Space

Is Russia Threatening to Leave a U.S. Astronaut Behind in Space?

Russia’s invasion of Ukraine has caused ripple effects around the world almost half a month after it occurred.

This has led to a rift between the West and Russia in space. According to Space News, 16 commercial launches are planned to take place on the Russian Soyuz rocket during the next two years. As a result, many companies are suffering from these stranded payloads, including OneWeb, the European Commission, and the Swedish government.

ExoMars, a joint Europe-Russia probe scheduled to launch this year, will also be delayed many years and may even be canceled, according to sources.

As a result, speculation has grown about the fate of the International Space Station, which has 15 partner nations and is the symbol of Russian-NASA cooperation in space. Several news reports have been published in recent days mentioning Russian threats to abandon NASA astronaut Mark Vande Hei on the space station.

A Soyuz capsule set to land in Kazakhstan at the end of this month is scheduled to return Vande Hei to Earth. Several NASA officials should be present to welcome him back home.

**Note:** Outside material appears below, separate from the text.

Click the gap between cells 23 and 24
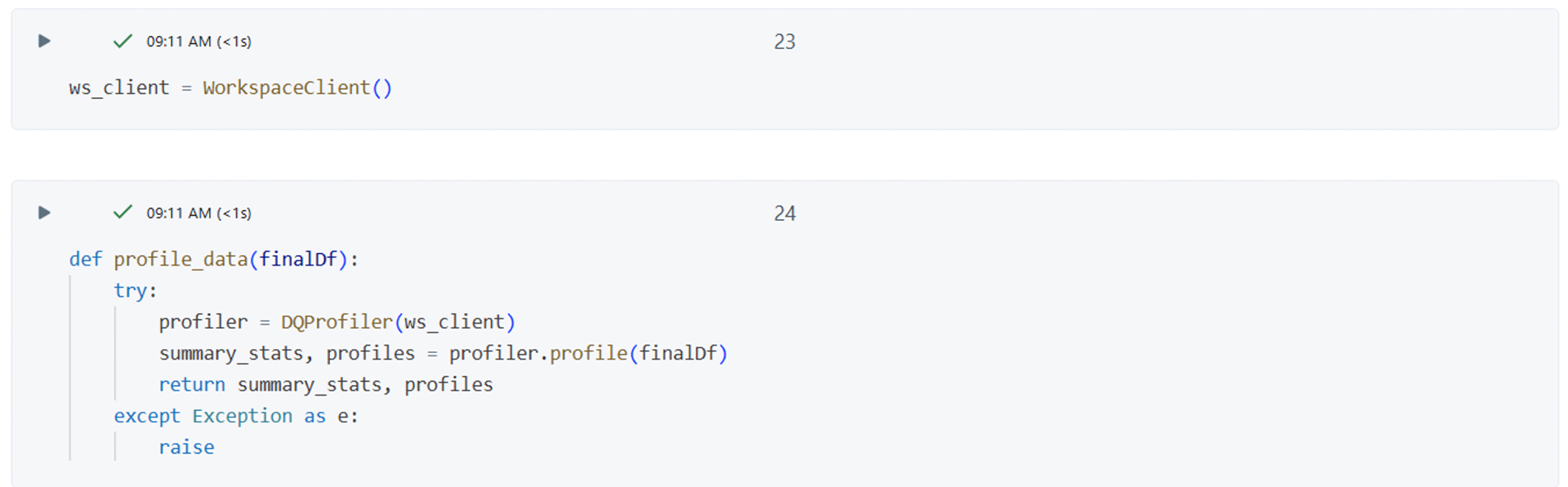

This video appears to have come from a publication linked to the Kremlin, RIA Novosti, which was published more than a week ago. While Roscosmos TV provided footage for the video, the channel acknowledged that it was only a joke.

While it is an unwise joke given the current tensions on Earth, it is pertinent to understand that Russia’s decision to share footage a week ago does not mean it wants to abandon Vande Hei. As of right now, the situation has not changed in any way since the video was posted.

So far, NASA officials have said that operations with Russian colleagues working on the space station have been proceeding well. One NASA source confirmed Friday that operations have not changed. The manager of NASA’s International Space Program, Joel Montalbano, is set to speak Monday at a news conference about upcoming spacewalks. Expect similar remarks.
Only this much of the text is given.